Directive A = Reproduce the listing word for word, from the line containing "Click the help book" down through its final line, and include only those lines.

Passage shown =
--- --- ---

Without a doubt, stocks are far cheaper than at the start of the year,
following a 23% year-to-date decline in the S&P 500 that confirmed a
bear market for the index earlier this week.
Whether they are cheap enough, however, is less certain. Market
volatility and a rapidly changing macroeconomic landscape have clouded
metrics that investors typically use to value stocks, such as corporate
earnings and Treasury yields, keeping some potential buyers on the
sideline.
"Until we see some better visibility on the rates outlook and some
better visibility on the earnings outlook, the fair value for equities
is a little bit elusive," said Sameer Samana, senior global market
strategist at Wells Fargo Investment Institute. The institute recently
started recommending clients reduce equity risk and move funds into
fixed income.
Stocks came under more pressure this week, with the S&P 500 falling to
its lowest since late 2020, in the wake of the Fed enacting its largest
rate-hike in nearly three decades.
This year's decline lowered the index's forward price-to-earnings ratio,
which compares its price with its expected profits, to 17.3, from 21.7
at the start of 2022 – closer to the market's historic average of 15.5,
according to Refinitiv Datastream.

--- --- ---

Data to process =
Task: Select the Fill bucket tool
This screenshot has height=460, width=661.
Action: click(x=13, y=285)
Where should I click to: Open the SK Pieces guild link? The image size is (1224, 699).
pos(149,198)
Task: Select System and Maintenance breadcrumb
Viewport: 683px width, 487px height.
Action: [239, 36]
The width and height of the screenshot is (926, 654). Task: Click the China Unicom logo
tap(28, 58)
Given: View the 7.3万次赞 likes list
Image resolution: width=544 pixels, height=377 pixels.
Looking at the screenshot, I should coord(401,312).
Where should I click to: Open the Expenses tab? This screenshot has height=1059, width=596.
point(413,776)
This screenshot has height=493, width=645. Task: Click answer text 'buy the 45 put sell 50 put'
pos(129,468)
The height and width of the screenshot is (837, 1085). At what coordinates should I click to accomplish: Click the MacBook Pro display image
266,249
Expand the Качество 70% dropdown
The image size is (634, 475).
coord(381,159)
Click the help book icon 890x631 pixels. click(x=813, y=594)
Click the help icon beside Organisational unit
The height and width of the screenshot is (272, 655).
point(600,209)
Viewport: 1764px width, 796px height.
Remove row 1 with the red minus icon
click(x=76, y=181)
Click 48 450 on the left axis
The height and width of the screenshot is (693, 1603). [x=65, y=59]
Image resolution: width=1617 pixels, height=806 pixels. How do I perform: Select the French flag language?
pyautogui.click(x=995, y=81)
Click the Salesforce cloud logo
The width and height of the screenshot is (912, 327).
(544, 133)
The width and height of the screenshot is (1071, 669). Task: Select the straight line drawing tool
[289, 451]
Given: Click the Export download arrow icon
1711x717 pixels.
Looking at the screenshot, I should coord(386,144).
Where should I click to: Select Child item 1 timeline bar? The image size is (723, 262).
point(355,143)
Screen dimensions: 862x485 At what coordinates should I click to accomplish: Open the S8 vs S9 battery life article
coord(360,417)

--- --- ---

Directive B = List every price-to-earnings ratio figure that the stock market passage gives, and state what each one refers to.

Worked answer A =
Click the help book icon 890x631 pixels. click(x=813, y=594)
Click the help icon beside Organisational unit
The height and width of the screenshot is (272, 655).
point(600,209)
Viewport: 1764px width, 796px height.
Remove row 1 with the red minus icon
click(x=76, y=181)
Click 48 450 on the left axis
The height and width of the screenshot is (693, 1603). [x=65, y=59]
Image resolution: width=1617 pixels, height=806 pixels. How do I perform: Select the French flag language?
pyautogui.click(x=995, y=81)
Click the Salesforce cloud logo
The width and height of the screenshot is (912, 327).
(544, 133)
The width and height of the screenshot is (1071, 669). Task: Select the straight line drawing tool
[289, 451]
Given: Click the Export download arrow icon
1711x717 pixels.
Looking at the screenshot, I should coord(386,144).
Where should I click to: Select Child item 1 timeline bar? The image size is (723, 262).
point(355,143)
Screen dimensions: 862x485 At what coordinates should I click to accomplish: Open the S8 vs S9 battery life article
coord(360,417)

Worked answer B =
- 17.3: the S&P 500's forward price-to-earnings ratio after this year's decline
- 21.7: that ratio at the start of 2022
- 15.5: the market's historic average